Count the lines in the entries below that contain the string "each" with matching case, and reply with that number alone.

◆ Supplied data:
....

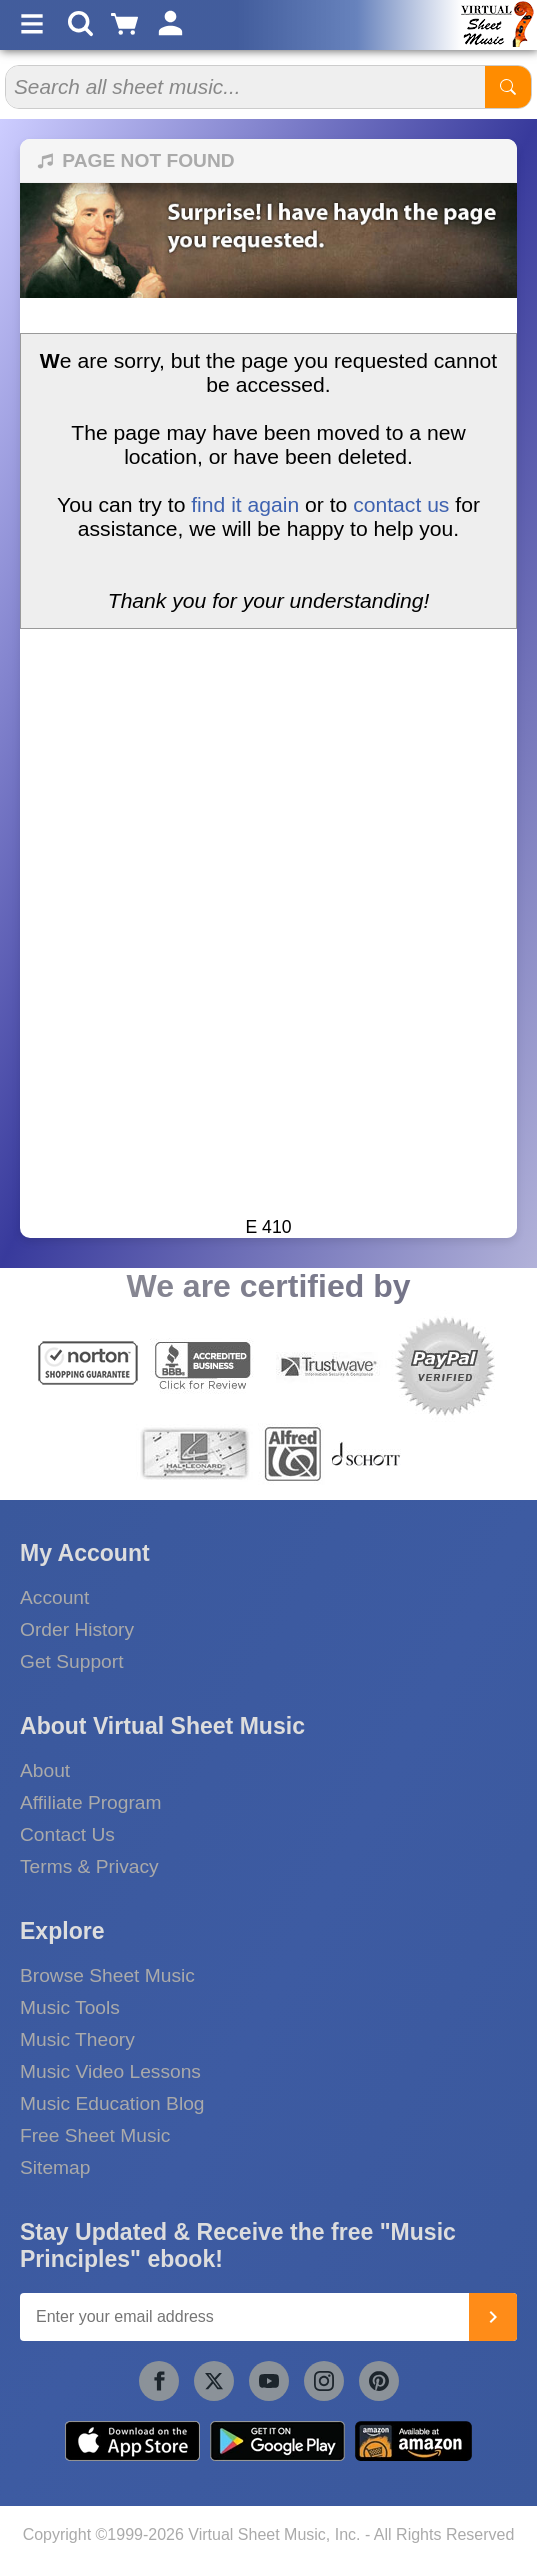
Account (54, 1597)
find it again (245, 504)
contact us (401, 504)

....

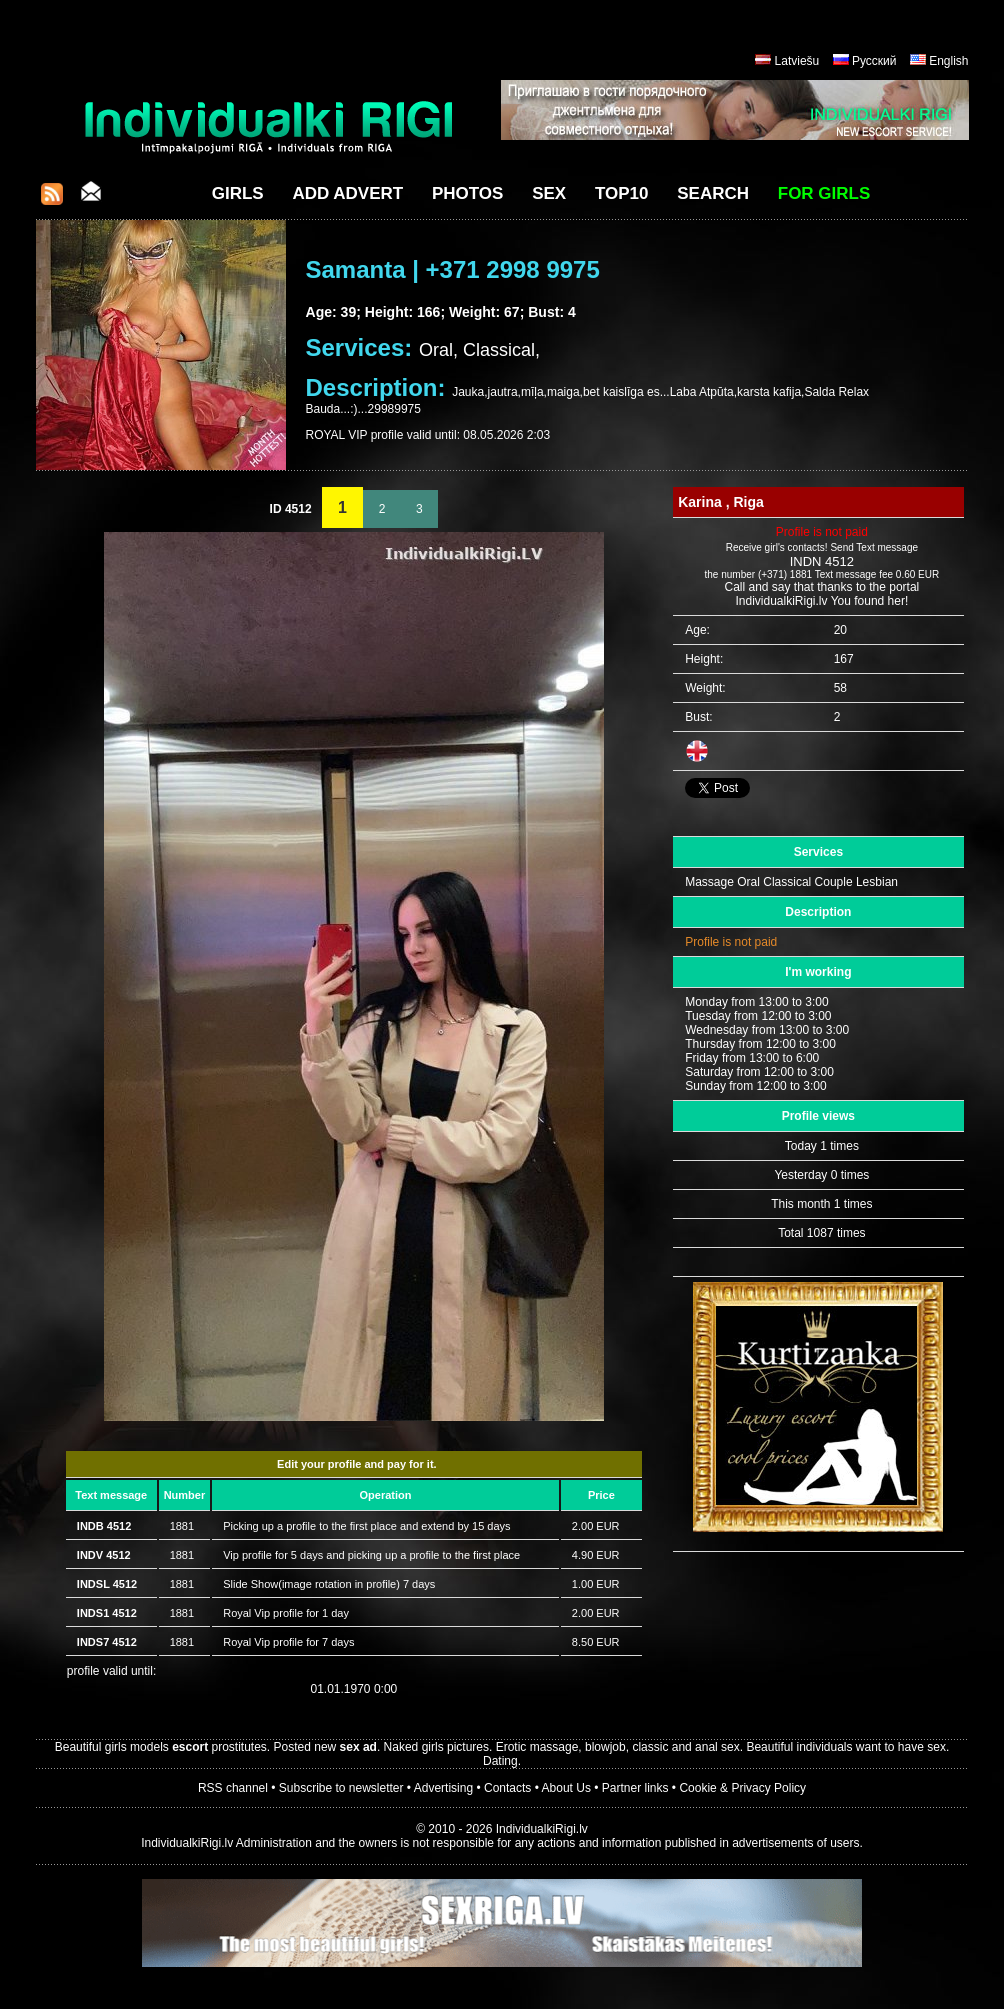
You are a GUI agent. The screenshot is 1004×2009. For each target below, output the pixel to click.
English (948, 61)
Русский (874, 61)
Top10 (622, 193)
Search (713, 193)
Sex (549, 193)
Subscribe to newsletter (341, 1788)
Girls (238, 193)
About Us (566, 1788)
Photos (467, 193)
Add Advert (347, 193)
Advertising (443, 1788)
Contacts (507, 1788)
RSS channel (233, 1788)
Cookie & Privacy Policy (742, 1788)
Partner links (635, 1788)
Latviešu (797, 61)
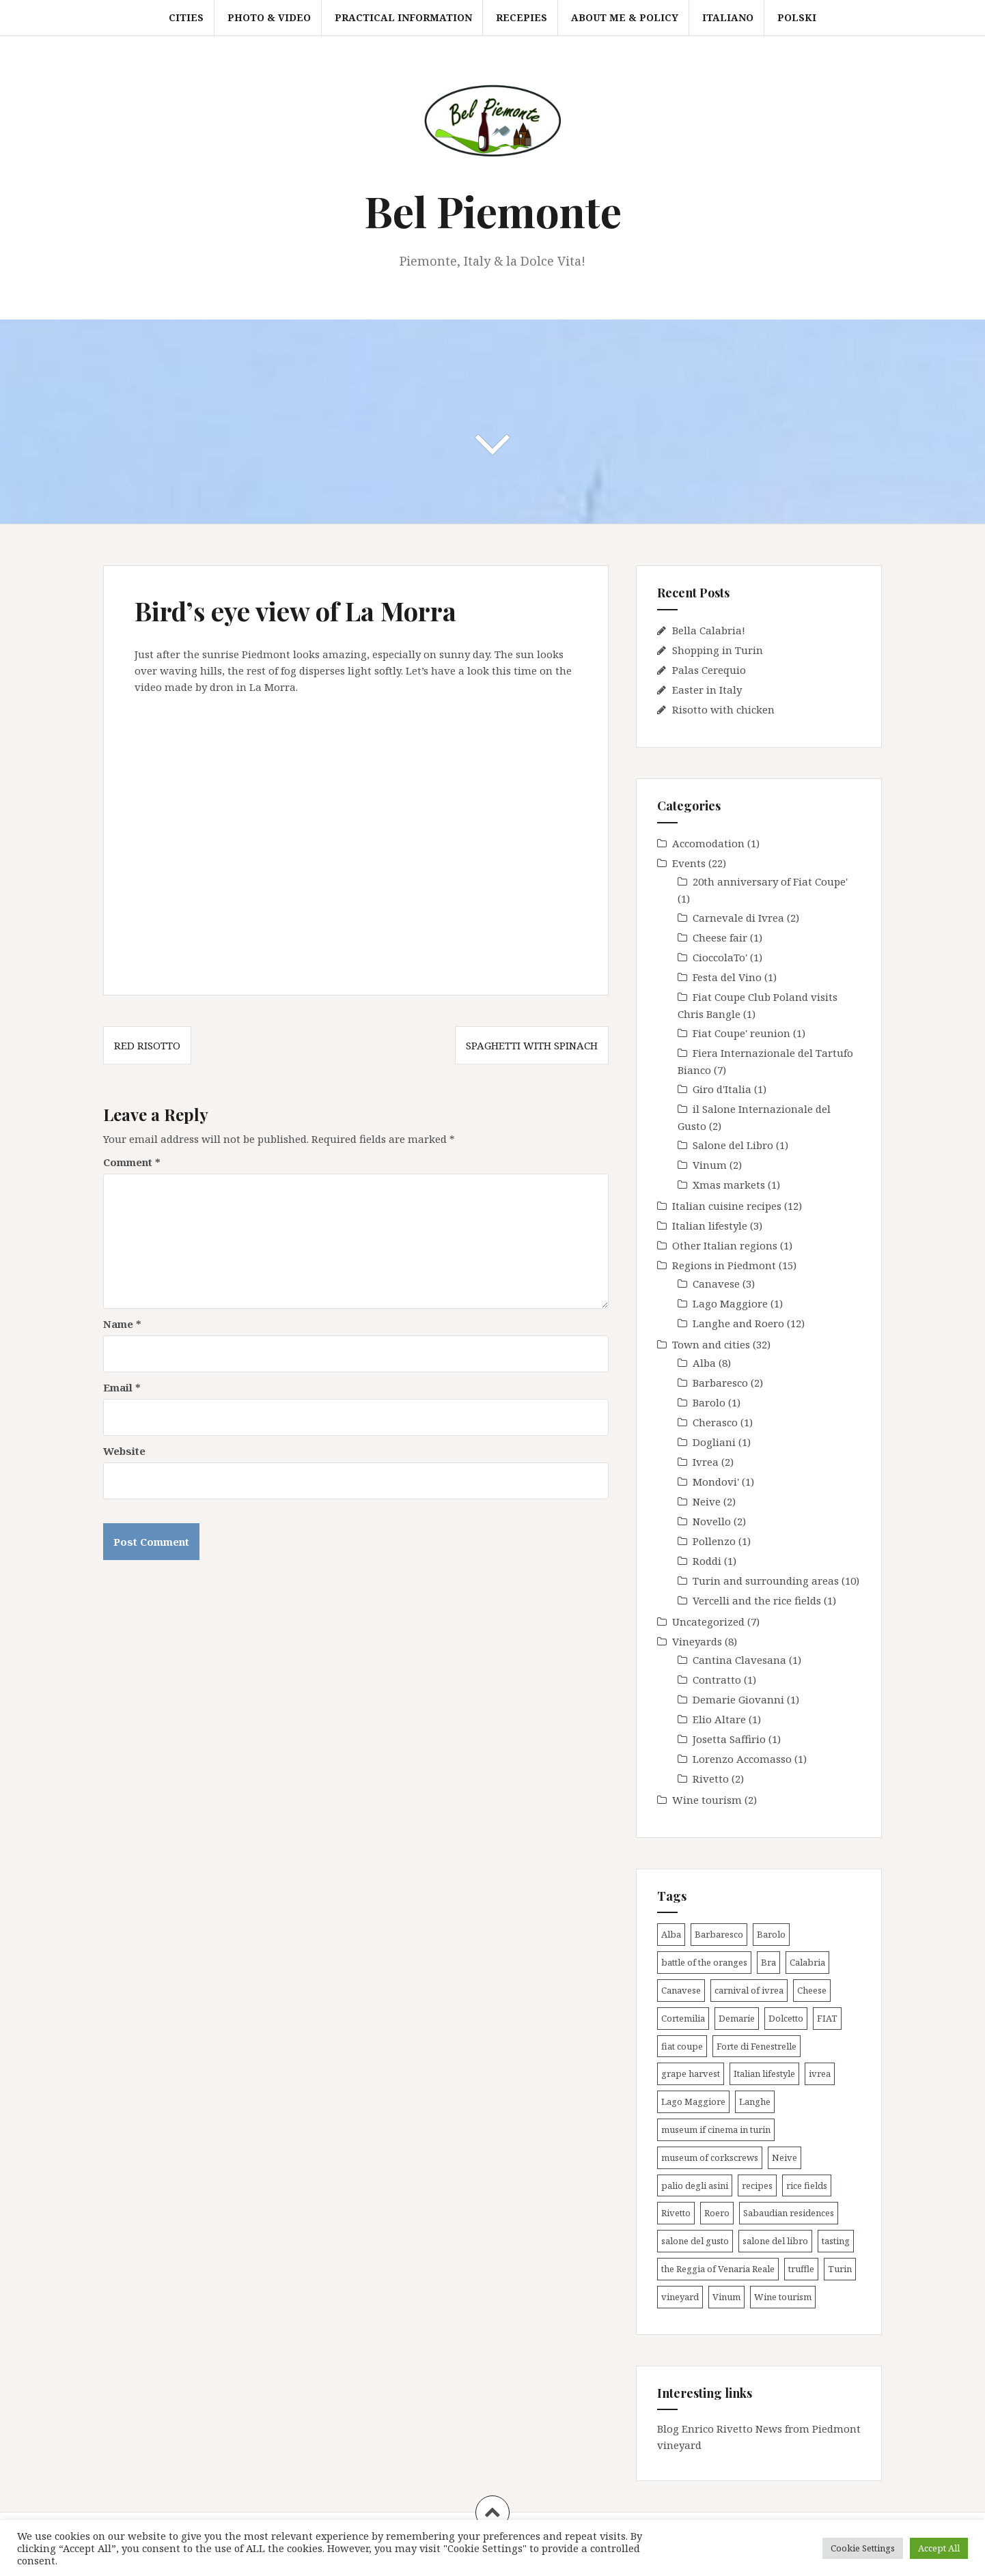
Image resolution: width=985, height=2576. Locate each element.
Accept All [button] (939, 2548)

....

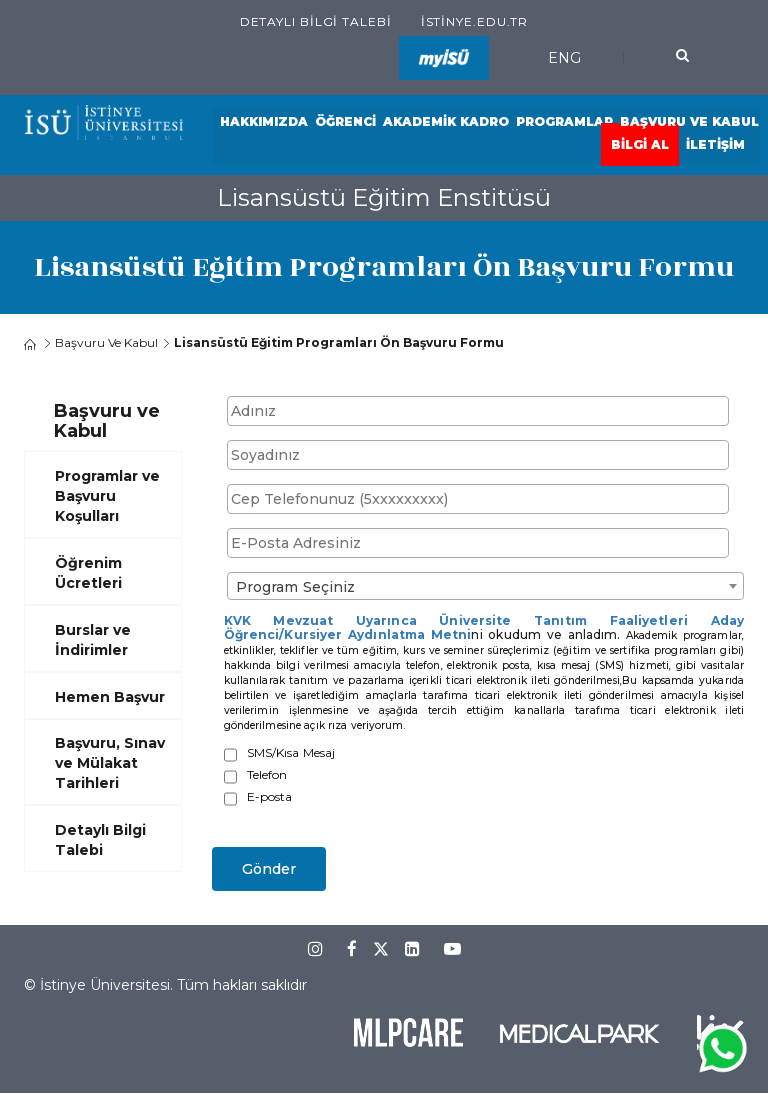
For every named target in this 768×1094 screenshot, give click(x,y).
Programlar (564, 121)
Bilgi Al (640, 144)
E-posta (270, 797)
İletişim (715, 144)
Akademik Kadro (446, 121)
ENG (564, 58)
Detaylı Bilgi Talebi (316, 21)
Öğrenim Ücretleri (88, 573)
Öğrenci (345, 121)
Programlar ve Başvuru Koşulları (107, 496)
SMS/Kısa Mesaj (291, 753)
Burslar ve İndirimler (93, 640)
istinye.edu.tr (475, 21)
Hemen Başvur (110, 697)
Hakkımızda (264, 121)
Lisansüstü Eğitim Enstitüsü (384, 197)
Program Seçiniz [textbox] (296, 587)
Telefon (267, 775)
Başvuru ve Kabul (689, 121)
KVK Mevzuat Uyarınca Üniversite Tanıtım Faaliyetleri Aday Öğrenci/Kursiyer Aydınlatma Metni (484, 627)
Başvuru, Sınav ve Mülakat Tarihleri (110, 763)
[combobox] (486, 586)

....

◆ Reply to the task:
2